“Lack of Trust and Mutual Accusations Have Divided Europe”

An Interview with Matthias Platzeck, Chairman of the Board, German-Russian Forum, in the run-up to the International Conference “Europe: Lost in Translation?”

What do you expect to come out of the “Europe: Lost in Translation?” conference?

I hope a successful conference will provide new impulses. Impulses for our European self-conception, and for how we present ourselves in the cooperation with America and the new major winners from globalization. The idea for this conference was born at the World Public Forum on Rhodes in 2013, long before the Ukrainian crisis. However, it was already clear at the time that in concentrating on strengthening the EU, too little had been done to develop a sustainable European-wide concept that would include the largest European country, Russia.

How important is it that we now discuss European identity?

The answer to this question is provided by the conflicts following the Ukrainian crisis and in Crimea. The consequences of such a lack of dialogue and action are now becoming alarmingly clear. The dramatic situation faced by the Ukrainian people can only be solved with the joint assistance of both Russia and Europe. However, we must recognize that a lack of trust and mutual accusations have divided Europe and paralyzed us. This must serve as a dramatic warning to us all.
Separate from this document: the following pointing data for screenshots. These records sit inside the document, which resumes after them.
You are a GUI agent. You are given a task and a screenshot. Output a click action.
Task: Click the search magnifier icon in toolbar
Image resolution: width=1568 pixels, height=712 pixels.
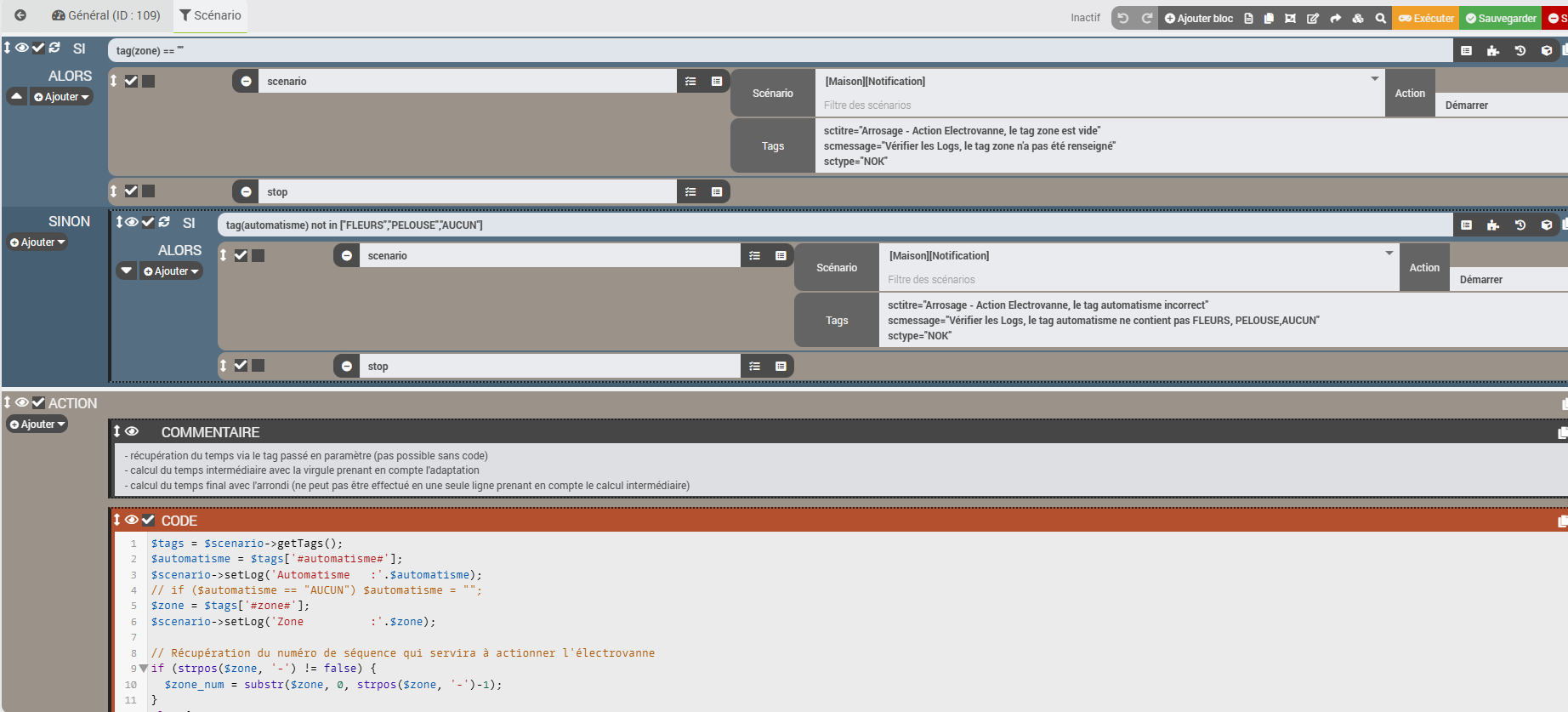pos(1380,18)
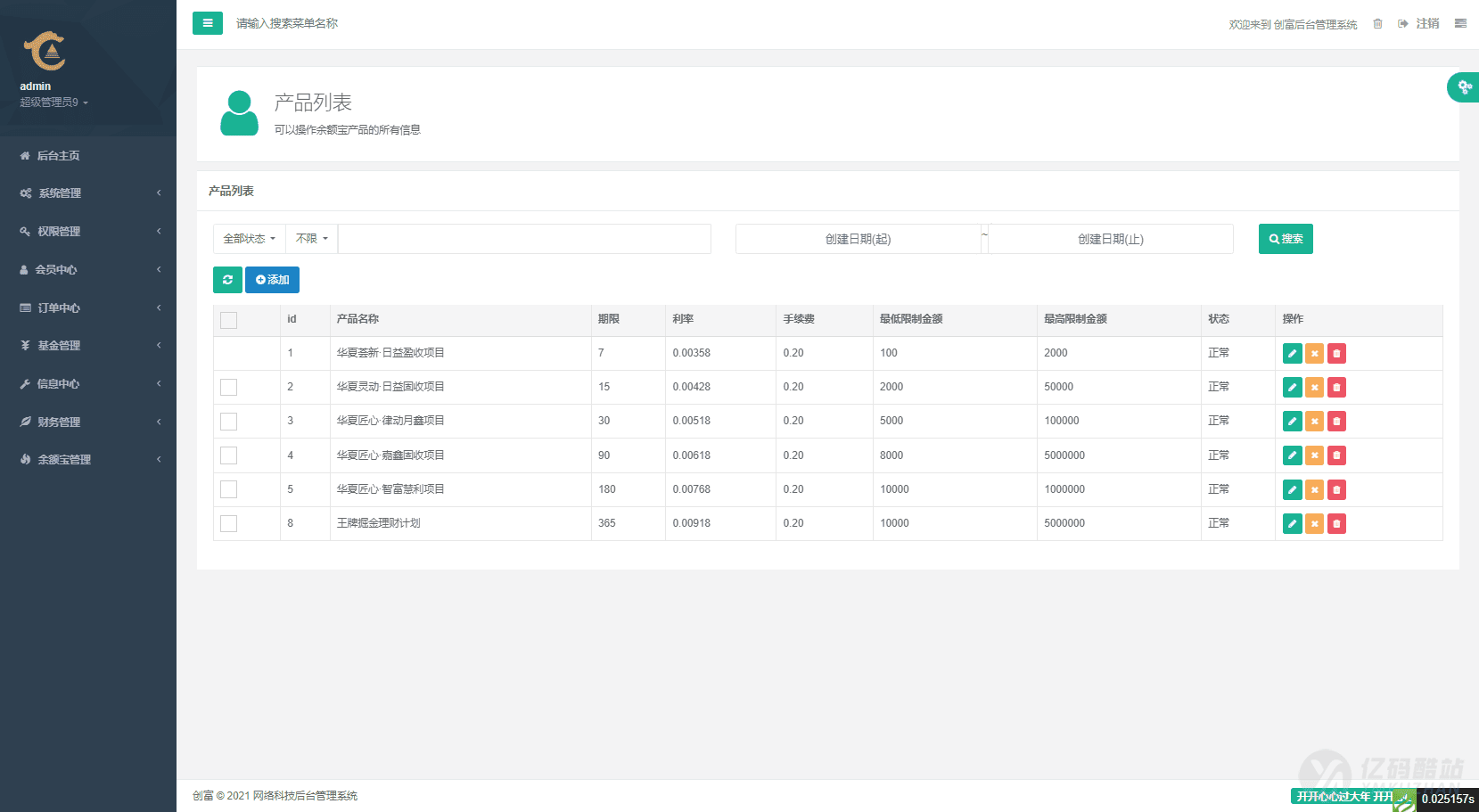Check the checkbox for product id 2
This screenshot has height=812, width=1479.
(229, 387)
What in your opinion speaks in favor of the idea of a greater Europe?

In a sustainable Europe from Lisbon to Vladivostok, power struggles and conflicts such as those in Ukraine would have no place and make no sense. However, above all, they could be resolved quicker, i.e. deescalated. In my opinion, a greater Europe should not be reduced to the economic aspect alone. At every event of our forum we experience the enriching, close cultural and historical links between our countries. We are connected by economic activity and Christian and humanist heritage that extends back over a thousand years. However, we should not fall prey to any illusions. We should not become disheartened by any setbacks we may experience on the road to a peaceful greater Europe. Our history over the last 100 years has demonstrated that not even two world wars and the Cold War have been able to drive us apart. For me this is a great source of hope when facing the coming tasks.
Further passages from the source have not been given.